- [Exercise task A]: In the entries below, give the lines from the start of the entries up to and including the line that contains "George Mason University Libraries (217, 969)" as a JSON list of strings, one string per line, with blank lines left out. Leave the pictures out of the list.
:: Quoted text ::
Hello, stranger, and welcome abroad.
Strangers or strange land
Robert A. Heinlein's Stranger in a Strange Land, besides having brough us the beautiful word-concept to grok [en] (to understand and accept completely), also, in its very title, highlights the two aspects of a stranger: he's seen as strange, but he can also see the land he's in as strange. If you care to see things in a bright light, the stranger can help you put into perspective all that you consider as a given, by seeing as strange what you see as normal, whereas you see as strange what he considers normal. His very existence proves that there are more than one language, more than one country, more than one culture, more than one "morality", etc., and thus forces you to acknowldege the non-absolute nature of your point of view.
The premise of the book is actually identical to that of Voltaire's L'Ingénu (see also his other great classic Candide: the two words have the exact same meaning as naïve [fr] - yet another French word!).
The word stranger [en] has roots in old French, thus comes from the same Latin root (extraneus [la]) as étranger [fr], straniero [it], extranjero [es]. But since stranger has other meanings as well, if you wish to refer to someone born in country A and living in country B, you're more likely to use foreigner [en], immigrant [en], if you reside in country B, and emigrant [en], or expatriate [en] if you reside in country A. (Likewise, English has both border and frontier [en] (from French frontière [fr]), but frontier also has the beautiful meaning of limit of current knowledge, science or exploration that we can overcome.)
It all loses much of its relevance if you try to involve countries C and more, of course. In the age of globalization, you can be born in one country, live in a second, have the citizenship of a third, pay your groceries in the money of a fourth, sell services on-line paid in the currency of a fifth, and, ideally, pay your taxes in a tax haven sixth country. So who's a foreigner, and who isn't? And what's a foreign language? And what could "foreign country" possibly mean? Hey, Americans and French people, do you know you live in a foreign country according to most of the world?
Answer: everyone is someone's foreigner (likewise: on est toujours l'imbécile de quelqu'un [fr], everyone is someone's idiot) and there are no foreign languages.
It's like that old French hamster joke:
Un hamster stupide se balade au bord d'une rivière. Tout à coup, il aperçoit son copain le hamster crétin sur l'autre rive. Il veut le rejoindre et l'appelle :
-Eh ! Hamster crétin, comment t'as fait pour passer de l'autre côté de la rivière ?
-Mais, imbécile ! T'es déjà de l'autre côté !
A stupid hamster is walking alongside a river. Suddenly, he notices his friend the moron hamster on the other bank of the river. He'd like to join him and so he calls out:
-Hey, moron hamster! How did you manage to get on the other side of the river?
-You idiot! You're already on the other side!
Or this Russian anecdote (a Russian Jew is interrogated by the KGB):
-Родственники за границей есть?
-Нет...
-А здесь написано, что у Вас брат, сестра, родители и дядя в Израиле...
-Так они — на родине, это я — за границей.
-Do you have relatives abroad?
-Nope.
-But it says here that your whole family is in Israel?
-Ah yes, but they're the ones who're home -- I'm the one who's abroad!
Nevertheless, the word-concepts involved tell us a lot about the history of the perception of the movement of people.
Immigrants or emigrants
Even a mere 100 years ago, migration was mostly free throughout most of the world. Not only that, but immigation was even encouraged and welcomed: the Statue of Liberty was completed in 1886. And not only encouraged, but sometimes even coerced, through the penal transportation system.
:::
:: Dataset rows ::
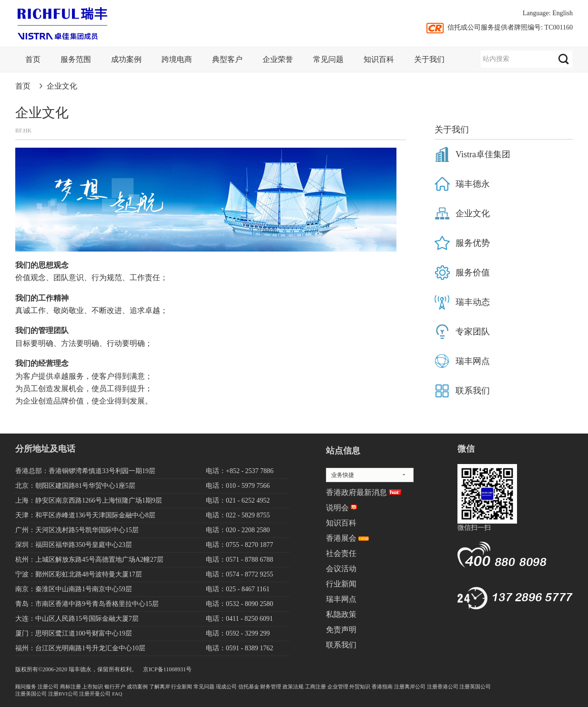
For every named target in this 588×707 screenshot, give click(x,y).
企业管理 (338, 687)
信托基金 (249, 687)
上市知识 (92, 687)
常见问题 (328, 59)
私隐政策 (341, 614)
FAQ (117, 694)
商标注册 (71, 687)
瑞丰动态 (473, 302)
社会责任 (341, 553)
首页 (33, 59)
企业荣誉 (278, 59)
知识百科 (379, 59)
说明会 (337, 507)
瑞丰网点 (473, 361)
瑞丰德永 (473, 184)
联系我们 (473, 391)
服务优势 (473, 243)
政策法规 (293, 687)
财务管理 (271, 687)
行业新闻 (341, 584)
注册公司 (48, 687)
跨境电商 (177, 59)
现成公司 (226, 687)
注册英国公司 (475, 687)
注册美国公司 (31, 694)
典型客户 (227, 59)
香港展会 (341, 538)
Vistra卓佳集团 (483, 154)
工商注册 (315, 687)
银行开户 (115, 687)
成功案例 (126, 59)
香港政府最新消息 (356, 492)
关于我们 (429, 59)
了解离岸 (160, 687)
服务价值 (473, 273)
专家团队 (473, 332)
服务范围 (76, 59)
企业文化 (62, 86)
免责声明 (341, 629)
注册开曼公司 (95, 694)
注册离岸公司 (410, 687)
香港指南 (382, 687)
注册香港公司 (443, 687)
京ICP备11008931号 (167, 669)
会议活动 (341, 568)
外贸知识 (360, 687)
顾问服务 (26, 687)
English (562, 13)
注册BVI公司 (63, 694)
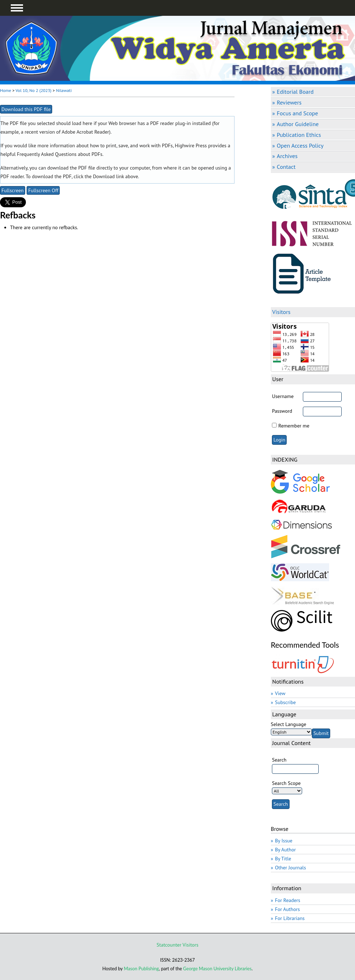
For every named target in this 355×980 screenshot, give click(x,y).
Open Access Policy (300, 145)
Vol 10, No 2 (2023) (34, 90)
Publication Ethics (299, 135)
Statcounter (169, 945)
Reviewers (289, 102)
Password (282, 411)
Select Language (289, 724)
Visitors (190, 945)
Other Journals (291, 867)
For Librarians (290, 918)
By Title (283, 858)
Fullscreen (13, 190)
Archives (287, 156)
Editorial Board (295, 91)
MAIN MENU (17, 8)
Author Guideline (298, 124)
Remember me (294, 425)
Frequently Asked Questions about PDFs (59, 154)
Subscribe (285, 702)
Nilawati (64, 90)
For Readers (288, 900)
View (280, 693)
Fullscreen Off (43, 190)
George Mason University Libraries (217, 969)
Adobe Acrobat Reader (85, 132)
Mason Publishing (141, 969)
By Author (285, 850)
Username (283, 396)
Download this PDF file (26, 109)
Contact (286, 167)
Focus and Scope (297, 113)
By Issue (284, 840)
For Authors (288, 909)
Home (5, 90)
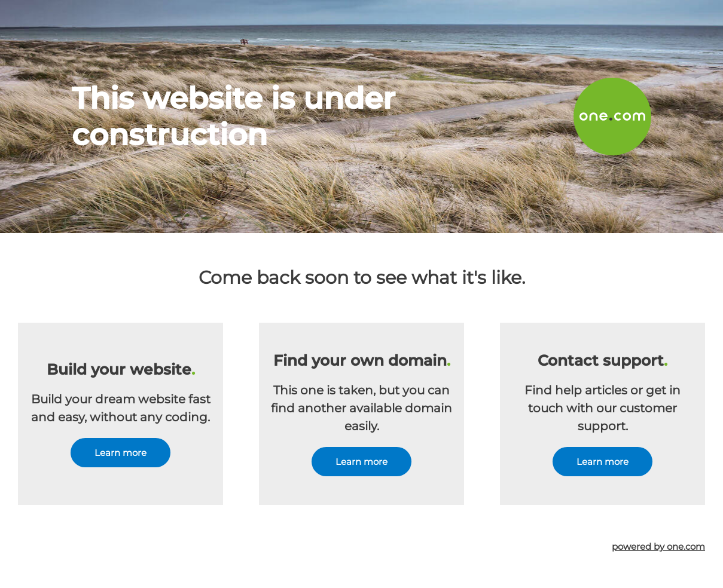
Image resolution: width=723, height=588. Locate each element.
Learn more (120, 452)
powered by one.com (658, 546)
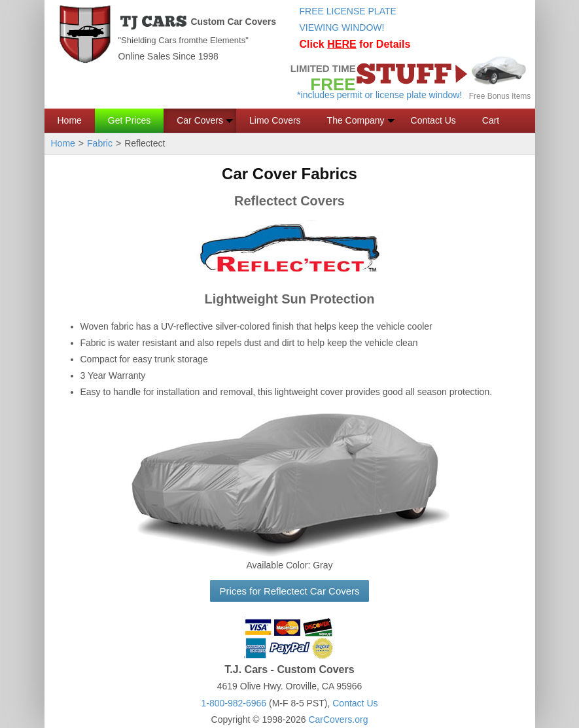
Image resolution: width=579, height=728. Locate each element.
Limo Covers (275, 120)
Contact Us (433, 120)
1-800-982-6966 (234, 703)
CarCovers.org (338, 719)
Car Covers (200, 120)
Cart (491, 120)
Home (69, 120)
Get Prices (129, 120)
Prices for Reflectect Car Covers (289, 591)
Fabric (99, 143)
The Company (356, 120)
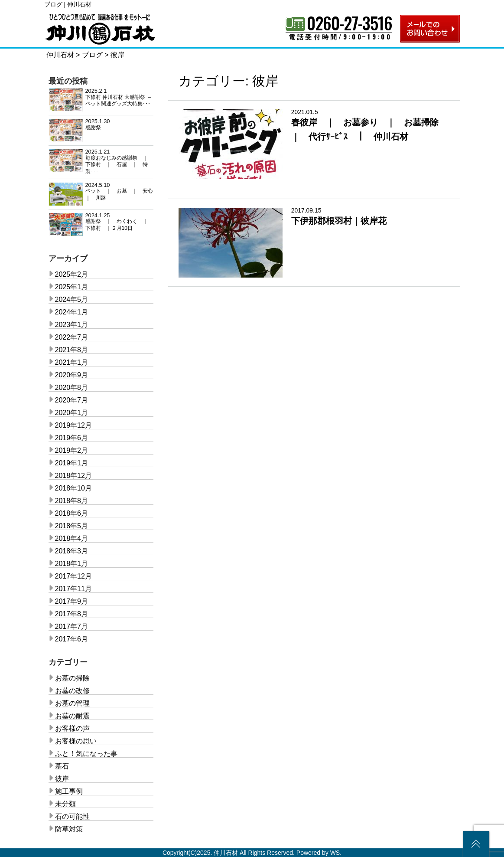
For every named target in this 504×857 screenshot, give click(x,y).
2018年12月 (73, 475)
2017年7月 (72, 626)
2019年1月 (72, 463)
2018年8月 (72, 500)
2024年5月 (72, 299)
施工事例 (69, 791)
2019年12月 (73, 425)
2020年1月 (72, 412)
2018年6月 (72, 513)
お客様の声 (72, 728)
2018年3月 (72, 551)
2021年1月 (72, 362)
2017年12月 (73, 576)
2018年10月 (73, 488)
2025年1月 (72, 287)
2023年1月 (72, 324)
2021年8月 (72, 350)
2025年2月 (72, 274)
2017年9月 (72, 601)
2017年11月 (73, 589)
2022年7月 (72, 337)
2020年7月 (72, 400)
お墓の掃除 (72, 678)
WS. (336, 853)
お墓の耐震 (72, 716)
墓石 (62, 766)
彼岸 (62, 778)
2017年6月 (72, 639)
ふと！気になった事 (86, 753)
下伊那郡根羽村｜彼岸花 (339, 221)
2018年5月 (72, 526)
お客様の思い (76, 741)
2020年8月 (72, 387)
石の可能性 (72, 816)
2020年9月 (72, 375)
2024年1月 (72, 312)
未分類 (65, 804)
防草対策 (69, 829)
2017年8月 (72, 614)
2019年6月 (72, 438)
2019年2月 (72, 450)
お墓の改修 (72, 690)
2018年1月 (72, 563)
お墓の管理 (72, 703)
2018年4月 (72, 538)
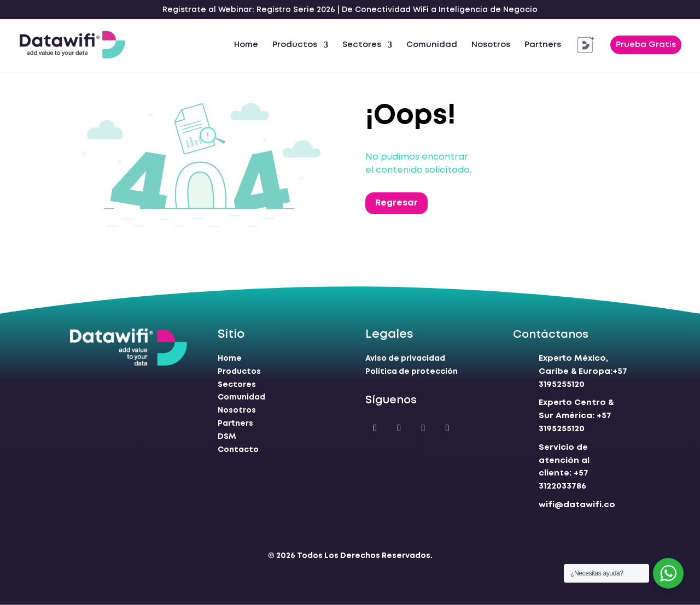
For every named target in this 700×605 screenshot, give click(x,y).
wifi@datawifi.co (577, 505)
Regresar (396, 203)
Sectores (361, 45)
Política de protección (411, 372)
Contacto (238, 450)
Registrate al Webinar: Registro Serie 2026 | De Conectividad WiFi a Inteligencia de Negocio (350, 10)
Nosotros (491, 45)
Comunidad (431, 45)
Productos (295, 45)
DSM (227, 437)
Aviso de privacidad (405, 359)
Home (246, 45)
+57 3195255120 (576, 416)
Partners (542, 45)
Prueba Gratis (646, 45)
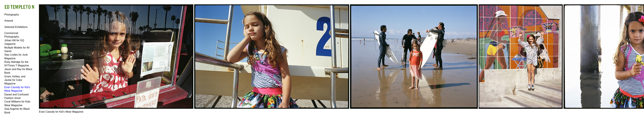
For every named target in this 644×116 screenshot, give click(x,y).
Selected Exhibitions (16, 27)
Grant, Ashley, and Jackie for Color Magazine (15, 80)
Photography (12, 14)
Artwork (8, 20)
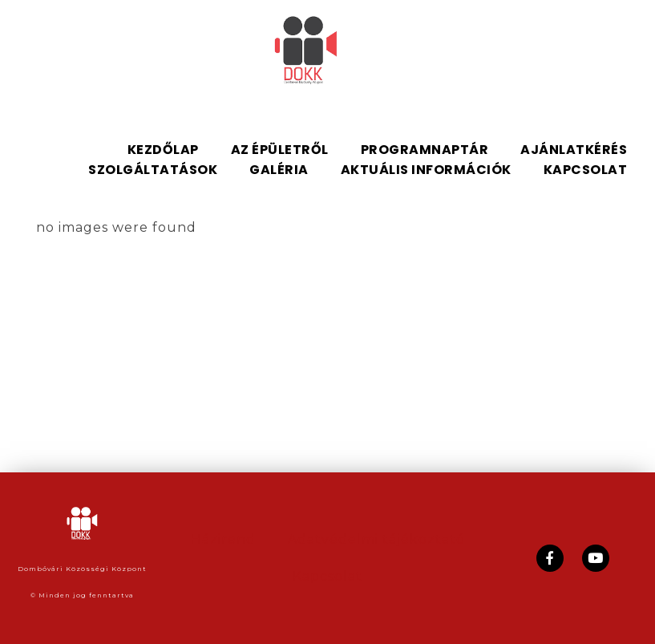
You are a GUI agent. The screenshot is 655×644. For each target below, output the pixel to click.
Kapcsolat (327, 576)
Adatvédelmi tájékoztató (376, 539)
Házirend (223, 539)
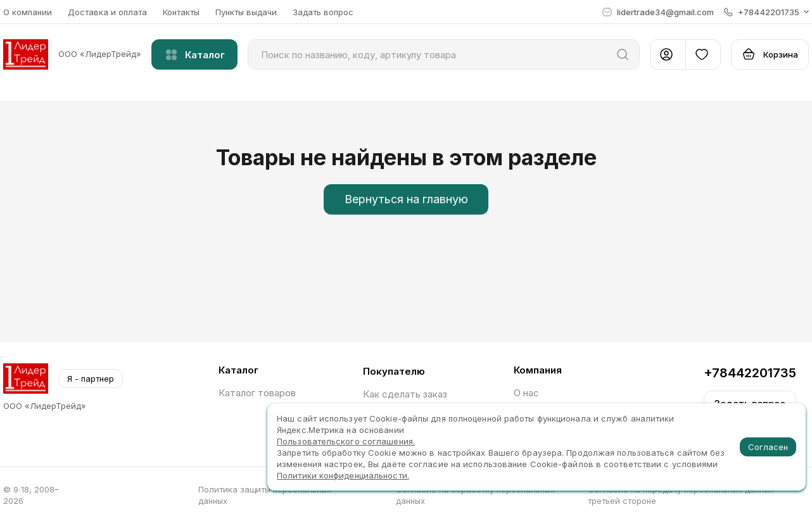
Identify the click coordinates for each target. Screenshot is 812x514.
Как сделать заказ (405, 394)
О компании (27, 12)
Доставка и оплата (107, 12)
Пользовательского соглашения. (346, 441)
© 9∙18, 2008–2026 (31, 495)
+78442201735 (750, 373)
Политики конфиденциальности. (343, 475)
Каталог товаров (257, 392)
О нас (526, 392)
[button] (766, 12)
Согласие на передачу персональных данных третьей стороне (681, 495)
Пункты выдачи (246, 12)
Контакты (181, 12)
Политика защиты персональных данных (265, 495)
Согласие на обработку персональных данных (475, 495)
:::
- [Exercise task B]: Retype the passage of the essay on strangers from "Answer: everyone is" up to and including "no foreign languages.".

- [Correct output A]:
[
  "For every named target in this 588×707 screenshot, give click(x,y).",
  "企业管理 (338, 687)",
  "信托基金 (249, 687)",
  "上市知识 (92, 687)",
  "常见问题 (328, 59)",
  "私隐政策 (341, 614)",
  "FAQ (117, 694)",
  "商标注册 (71, 687)",
  "瑞丰动态 (473, 302)",
  "社会责任 (341, 553)",
  "首页 (33, 59)",
  "企业荣誉 (278, 59)",
  "知识百科 (379, 59)",
  "说明会 (337, 507)",
  "瑞丰网点 (473, 361)",
  "瑞丰德永 (473, 184)",
  "联系我们 (473, 391)",
  "服务优势 (473, 243)",
  "政策法规 (293, 687)",
  "财务管理 (271, 687)",
  "行业新闻 (341, 584)",
  "注册公司 (48, 687)",
  "跨境电商 (177, 59)",
  "现成公司 (226, 687)",
  "注册英国公司 (475, 687)",
  "注册美国公司 (31, 694)",
  "典型客户 (227, 59)",
  "香港展会 (341, 538)",
  "Vistra卓佳集团 (483, 154)",
  "工商注册 (315, 687)",
  "银行开户 (115, 687)",
  "成功案例 (126, 59)",
  "香港政府最新消息 (356, 492)",
  "关于我们 (429, 59)",
  "了解离岸 (160, 687)",
  "服务价值 (473, 273)",
  "专家团队 (473, 332)",
  "服务范围 (76, 59)",
  "企业文化 (62, 86)",
  "免责声明 (341, 629)",
  "注册开曼公司 (95, 694)",
  "注册离岸公司 (410, 687)",
  "香港指南 (382, 687)",
  "注册香港公司 (443, 687)",
  "京ICP备11008931号 (167, 669)",
  "会议活动 (341, 568)",
  "外贸知识 (360, 687)",
  "顾问服务 (26, 687)",
  "English (562, 13)",
  "注册BVI公司 (63, 694)",
  "For every named target in this 355×980 screenshot, give click(x,y).",
  "Open Access Policy (300, 145)",
  "Vol 10, No 2 (2023) (34, 90)",
  "Publication Ethics (299, 135)",
  "Statcounter (169, 945)",
  "Reviewers (289, 102)",
  "Password (282, 411)",
  "Select Language (289, 724)",
  "Visitors (190, 945)",
  "Other Journals (291, 867)",
  "For Librarians (290, 918)",
  "By Title (283, 858)",
  "Fullscreen (13, 190)",
  "Archives (287, 156)",
  "Editorial Board (295, 91)",
  "MAIN MENU (17, 8)",
  "Author Guideline (298, 124)",
  "Remember me (294, 425)",
  "Frequently Asked Questions about PDFs (59, 154)",
  "Subscribe (285, 702)",
  "Nilawati (64, 90)",
  "For Readers (288, 900)",
  "View (280, 693)",
  "Fullscreen Off (43, 190)",
  "George Mason University Libraries (217, 969)"
]

- [Correct output B]:
Answer: everyone is someone's foreigner (likewise: on est toujours l'imbécile de quelqu'un [fr], everyone is someone's idiot) and there are no foreign languages.